The aim of the Sensorium to give “typical people” the chance to experience what different overload situations might feel like to someone on the high-functioning end of the autism spectrum.

“It’s extremely interesting to know what children with sensory disorders — how it feels, how they react to it,” said Betty Wessel of Paola, who attended the Sensorium at Lakemary. “I’ve never had this type of information given to me. It gives me an insight into what they have to go through.”

School can be difficult when people don’t understand what makes someone with autism behave in a particular way.

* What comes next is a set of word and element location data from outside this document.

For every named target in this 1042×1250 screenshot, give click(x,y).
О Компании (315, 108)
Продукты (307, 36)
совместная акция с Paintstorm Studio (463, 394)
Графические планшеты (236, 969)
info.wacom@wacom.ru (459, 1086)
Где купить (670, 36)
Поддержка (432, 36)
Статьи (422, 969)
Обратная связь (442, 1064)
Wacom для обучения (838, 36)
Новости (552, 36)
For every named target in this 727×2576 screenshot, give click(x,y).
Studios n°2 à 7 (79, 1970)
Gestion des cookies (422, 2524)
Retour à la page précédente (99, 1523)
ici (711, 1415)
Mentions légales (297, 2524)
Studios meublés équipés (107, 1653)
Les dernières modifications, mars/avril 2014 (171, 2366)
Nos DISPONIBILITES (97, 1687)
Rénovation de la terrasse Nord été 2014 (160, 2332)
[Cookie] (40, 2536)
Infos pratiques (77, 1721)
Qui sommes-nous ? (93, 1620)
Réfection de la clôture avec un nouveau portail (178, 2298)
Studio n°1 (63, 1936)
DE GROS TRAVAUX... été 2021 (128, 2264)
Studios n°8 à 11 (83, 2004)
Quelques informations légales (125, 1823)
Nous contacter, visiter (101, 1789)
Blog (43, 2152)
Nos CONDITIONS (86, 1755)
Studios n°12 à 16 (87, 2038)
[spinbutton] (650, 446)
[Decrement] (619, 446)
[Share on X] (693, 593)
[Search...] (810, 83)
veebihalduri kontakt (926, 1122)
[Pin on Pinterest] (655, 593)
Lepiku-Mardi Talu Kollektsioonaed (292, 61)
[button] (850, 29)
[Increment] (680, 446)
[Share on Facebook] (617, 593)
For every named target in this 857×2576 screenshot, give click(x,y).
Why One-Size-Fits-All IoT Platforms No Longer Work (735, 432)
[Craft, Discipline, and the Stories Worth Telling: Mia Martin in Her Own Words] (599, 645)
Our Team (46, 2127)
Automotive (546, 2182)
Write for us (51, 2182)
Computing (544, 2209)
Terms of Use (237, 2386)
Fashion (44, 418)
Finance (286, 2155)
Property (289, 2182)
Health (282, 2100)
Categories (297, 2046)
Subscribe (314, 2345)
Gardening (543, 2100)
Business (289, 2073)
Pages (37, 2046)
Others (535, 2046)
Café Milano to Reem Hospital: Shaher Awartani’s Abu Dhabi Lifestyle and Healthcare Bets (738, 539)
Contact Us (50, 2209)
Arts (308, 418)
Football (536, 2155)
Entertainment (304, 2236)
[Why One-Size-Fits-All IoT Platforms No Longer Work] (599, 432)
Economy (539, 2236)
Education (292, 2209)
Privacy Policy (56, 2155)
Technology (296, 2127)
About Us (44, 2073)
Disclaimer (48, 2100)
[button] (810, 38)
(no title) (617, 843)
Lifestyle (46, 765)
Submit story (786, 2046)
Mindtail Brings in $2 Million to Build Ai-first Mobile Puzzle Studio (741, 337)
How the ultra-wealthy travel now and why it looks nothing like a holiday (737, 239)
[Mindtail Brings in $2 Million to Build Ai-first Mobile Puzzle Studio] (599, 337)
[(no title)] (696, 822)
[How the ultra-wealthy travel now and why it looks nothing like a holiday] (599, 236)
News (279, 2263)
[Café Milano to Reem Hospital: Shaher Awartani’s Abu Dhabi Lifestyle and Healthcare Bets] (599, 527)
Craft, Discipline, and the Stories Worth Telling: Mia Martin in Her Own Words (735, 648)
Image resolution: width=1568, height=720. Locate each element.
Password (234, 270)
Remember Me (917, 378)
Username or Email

“It looks behavioral in the classroom,” Wilkinson said. “Bright lights may bother them; loud sounds may bother them. So, we’re trying to teach people that there’s a reason for all that (behavior). … It’s teaching them that you’re sitting in a classroom, and you’ve got a friend who can’t handle this, and this is what it feels like.”

Wilkinson said her own son was bullied for years as a result of his autism.

“My son looks like everyone else,” she said. “He’s expected to act like everyone else when he can’t. People call him weird.”

After her organization gave a presentation to his class at school, everything changed.

“We did an initial presentation for 75 fourth-graders, and we went from kids bullying him to doing a 180, and they were asking the counselor if they were talking to him right,” she said. “He’ll be in seventh grade this year, and those very kids still support him now.”

For each presentation, CHASE customizes the content to discuss the issues that a specific student with autism in that classroom experiences.

“We can’t blanket-talk about these kiddos,” Wilkinson said. “They’re all so different.”

Usually, it’s the parent who approaches CHASE about having the presentation, and Wilkinson said the parents are very involved with creating the presentation.

“We talk about the elephant in the room that no one wants to talk about. We bring it out in the open, then we tell the kiddos the cool things their friend can do… and how to be a better friend to someone with autism,” she said.